EXTRACTED RECORDS:

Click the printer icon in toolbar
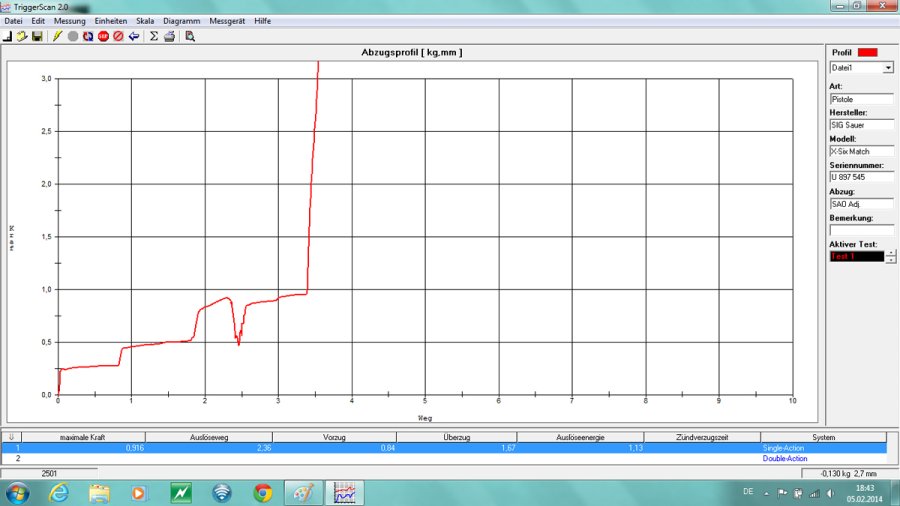Screen dimensions: 900x506 pos(169,36)
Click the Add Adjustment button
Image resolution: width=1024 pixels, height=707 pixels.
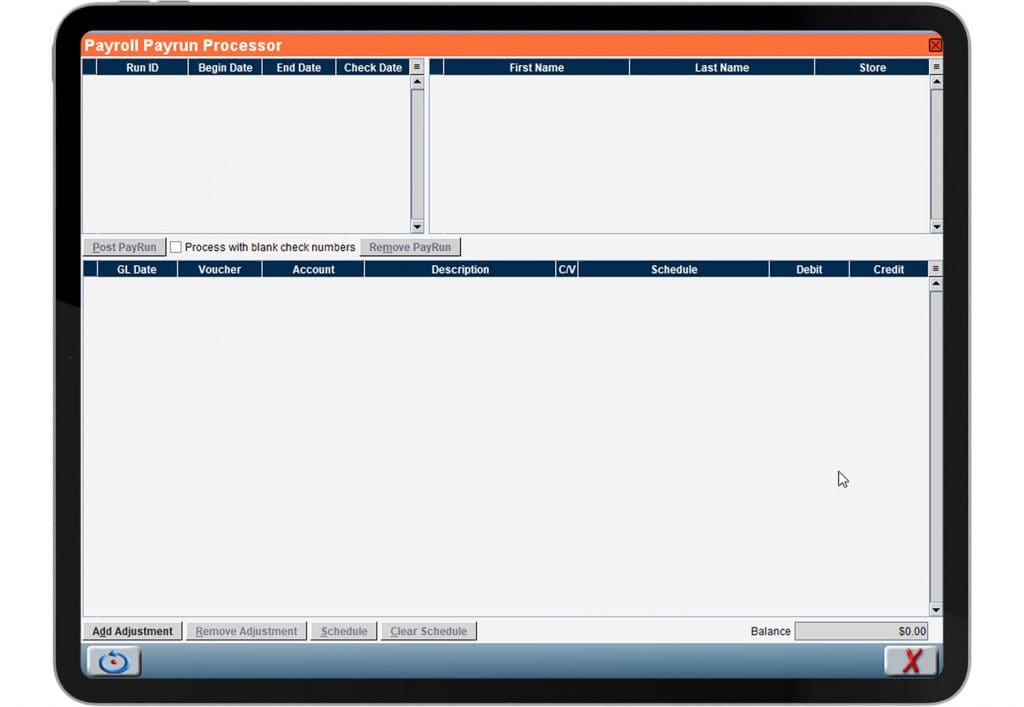(x=131, y=631)
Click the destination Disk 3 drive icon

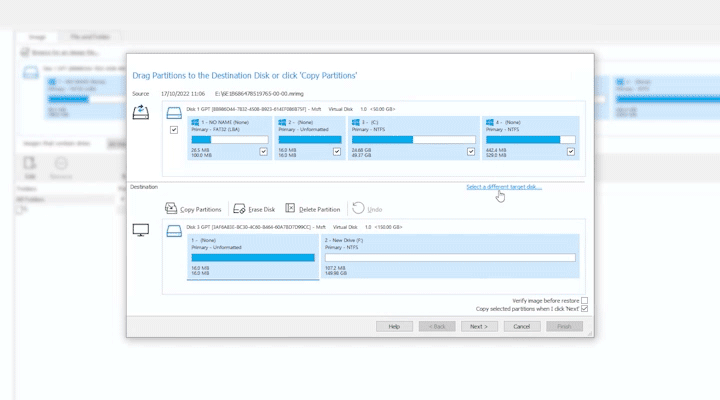174,230
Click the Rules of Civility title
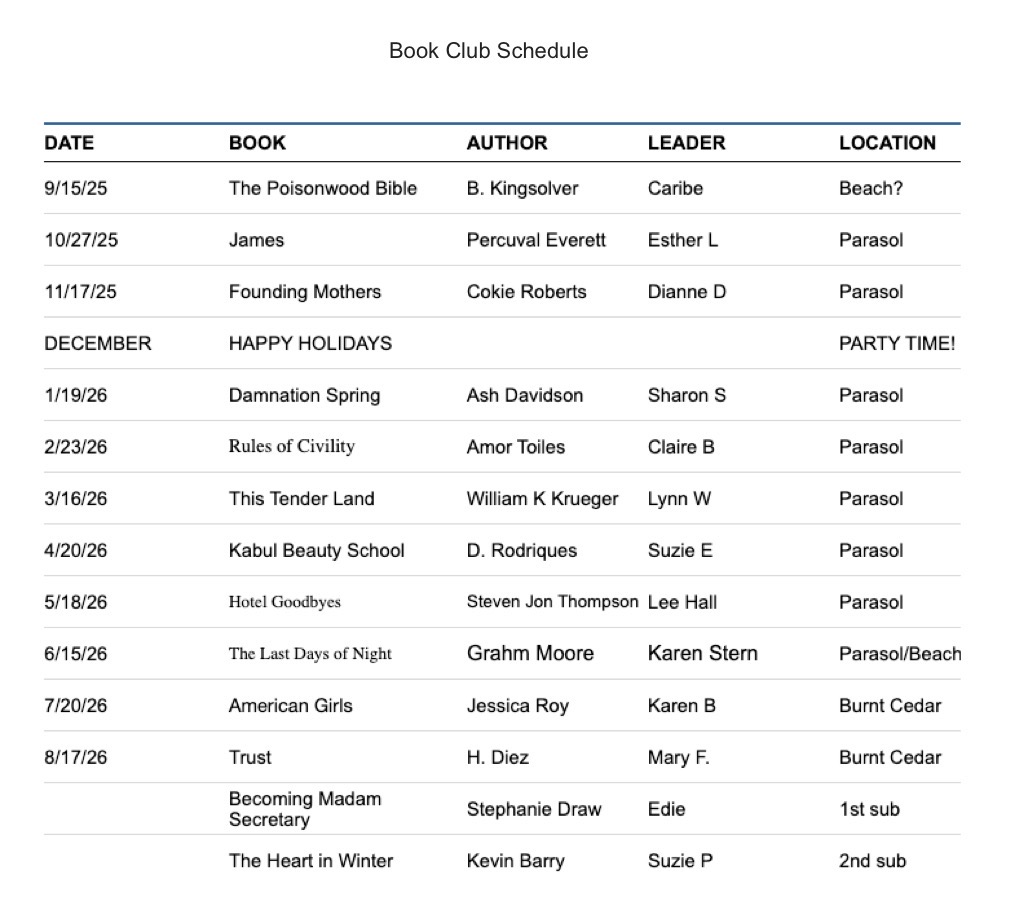The height and width of the screenshot is (913, 1012). pos(291,447)
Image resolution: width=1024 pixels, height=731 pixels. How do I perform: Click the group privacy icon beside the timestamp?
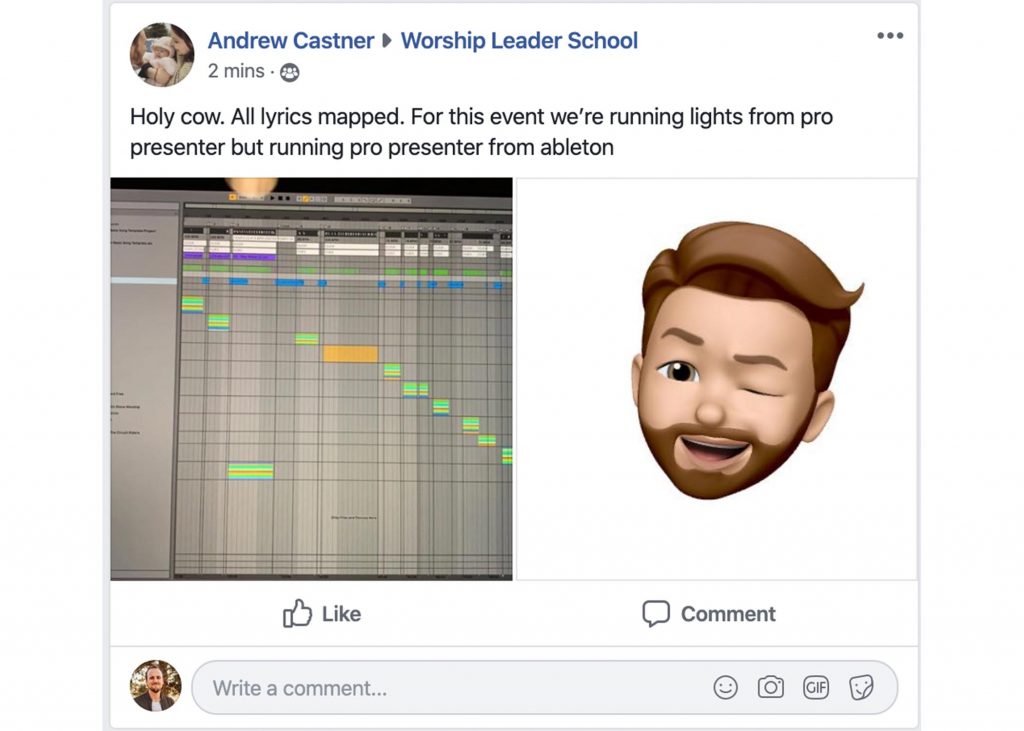(x=289, y=72)
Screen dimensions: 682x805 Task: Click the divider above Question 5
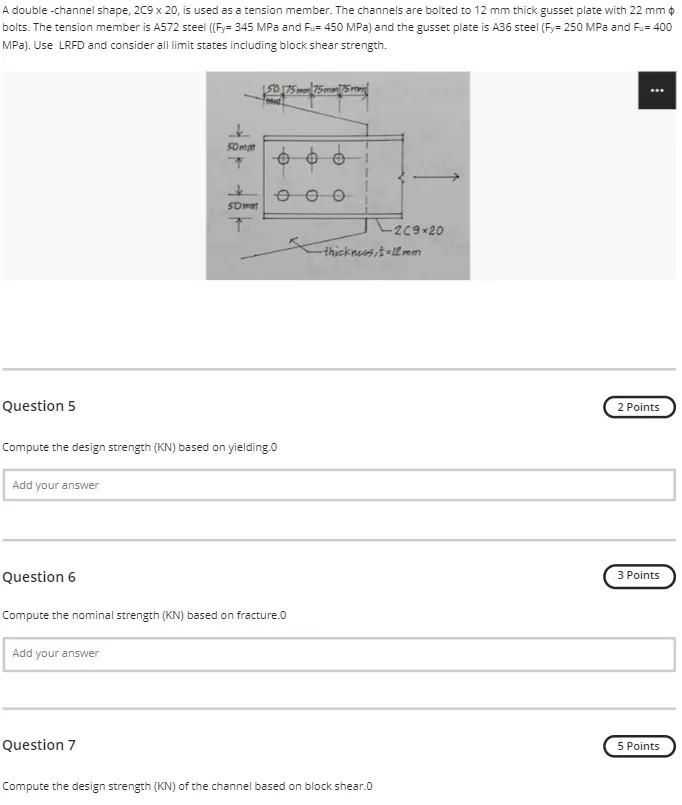point(340,366)
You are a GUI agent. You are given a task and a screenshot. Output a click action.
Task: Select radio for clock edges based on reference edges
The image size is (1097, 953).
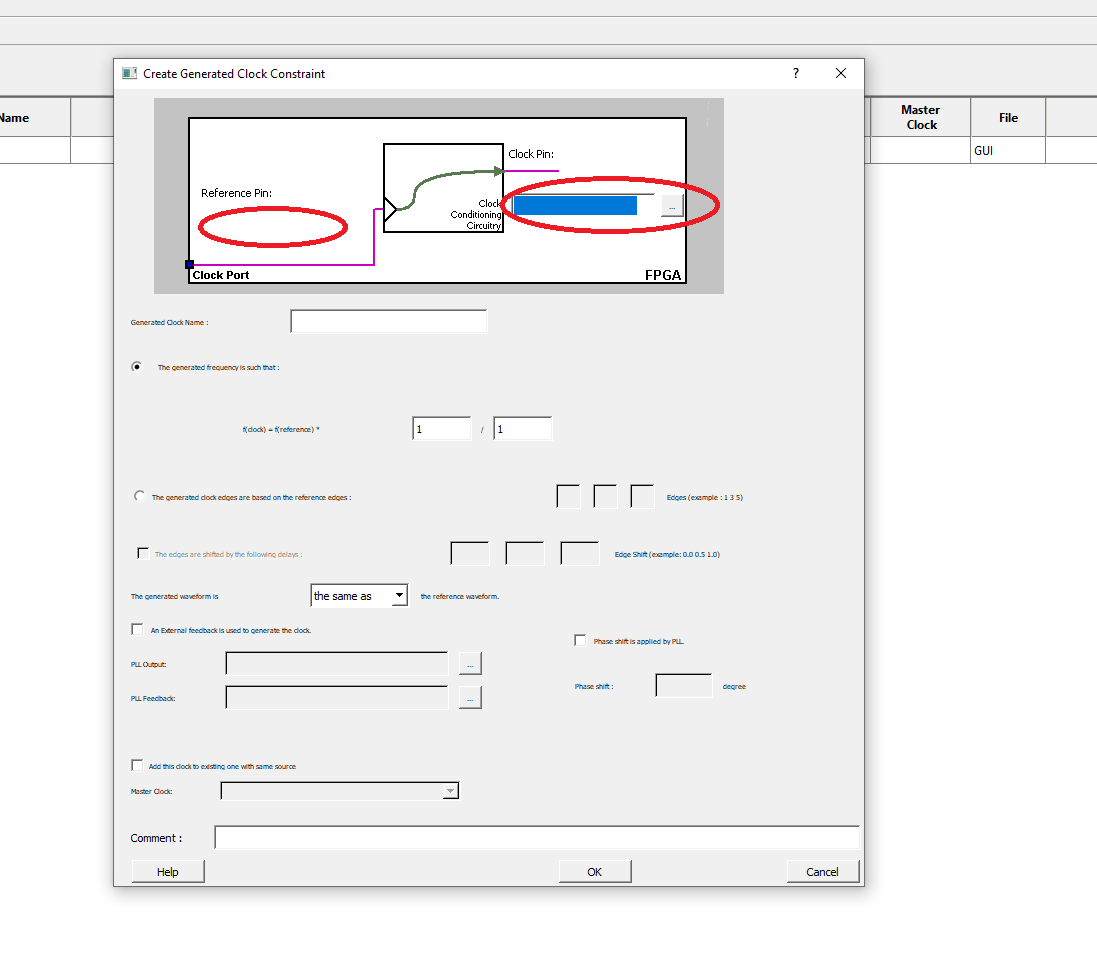(139, 494)
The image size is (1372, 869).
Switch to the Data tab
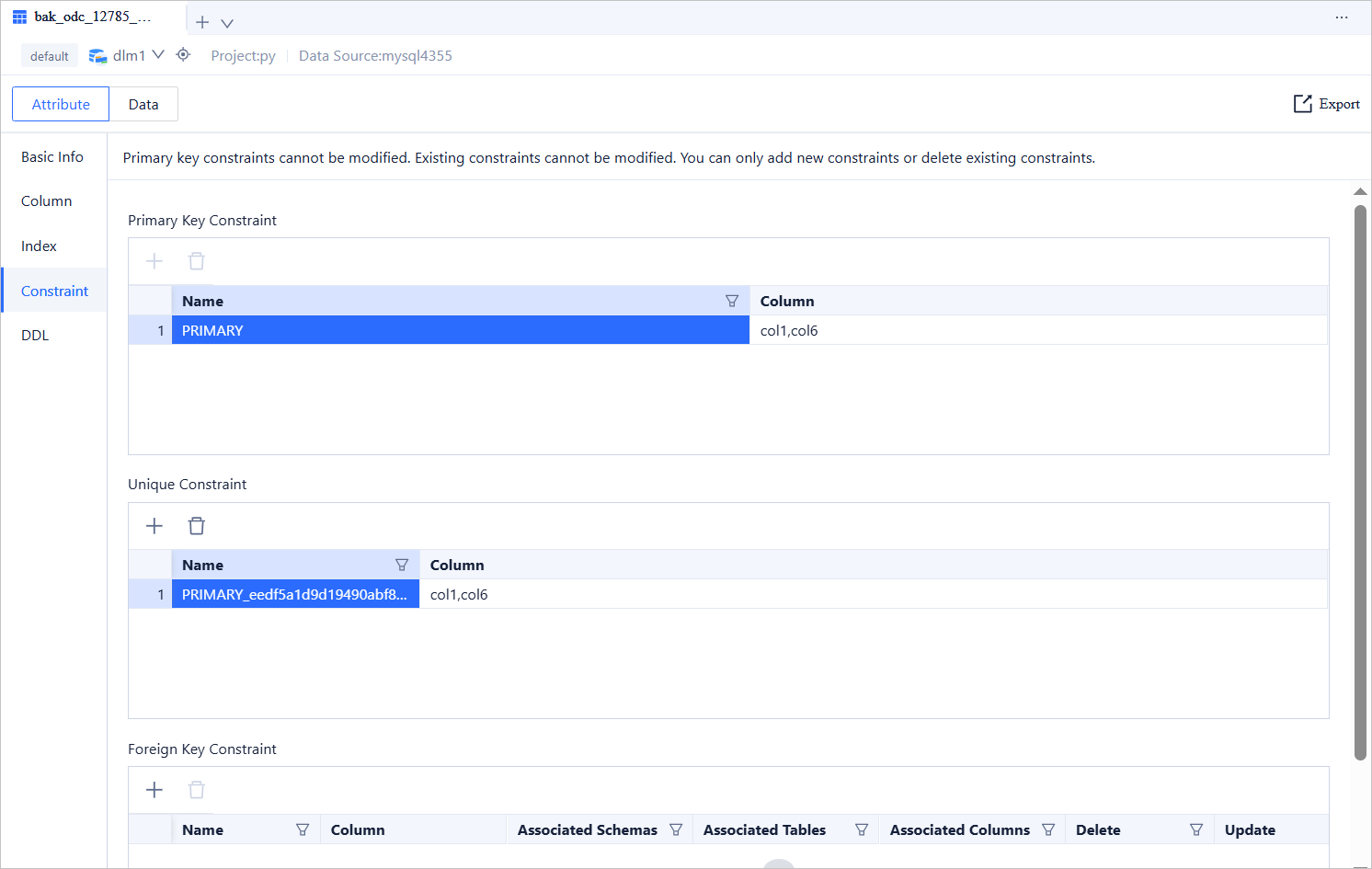click(143, 104)
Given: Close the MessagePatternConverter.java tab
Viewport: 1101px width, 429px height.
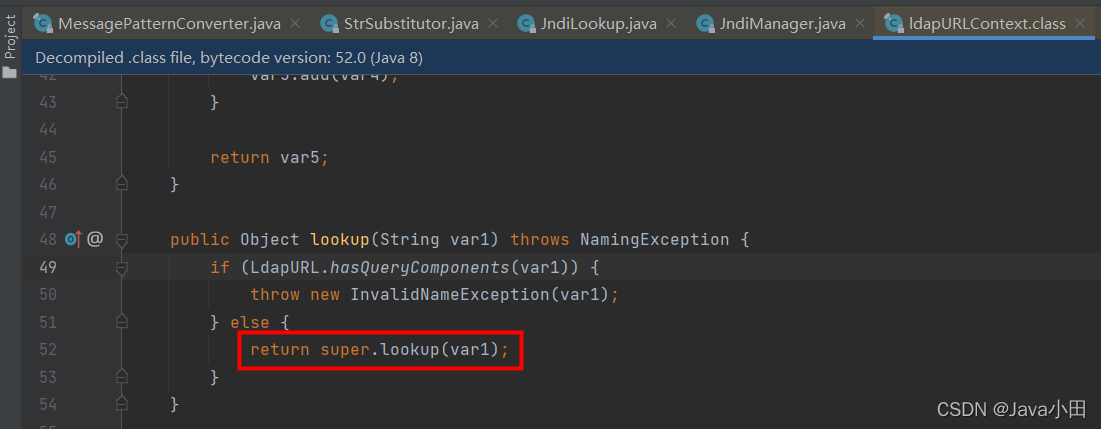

WORK INSTRUCTIONS:
Everything in the listing above, apart from its pictures, must be repeated exactly.

RESULT OF THIS TASK:
Click the printer icon in toolbar
Screen dimensions: 900x506 pos(169,36)
Click the Add Adjustment button
Image resolution: width=1024 pixels, height=707 pixels.
(x=131, y=631)
Click the destination Disk 3 drive icon

174,230
Click the Rules of Civility title
The height and width of the screenshot is (913, 1012). pos(291,447)
Image resolution: width=1024 pixels, height=731 pixels. How do I perform: Click the group privacy icon beside the timestamp?
(x=289, y=72)
Screen dimensions: 682x805 Task: Click the divider above Question 5
point(340,366)
You are a GUI agent. You are given a task and a screenshot. Output a click action.
Task: Select radio for clock edges based on reference edges
The image size is (1097, 953).
(139, 494)
The image size is (1372, 869).
Switch to the Data tab
click(143, 104)
Given: Close the MessagePatternConverter.java tab
Viewport: 1101px width, 429px height.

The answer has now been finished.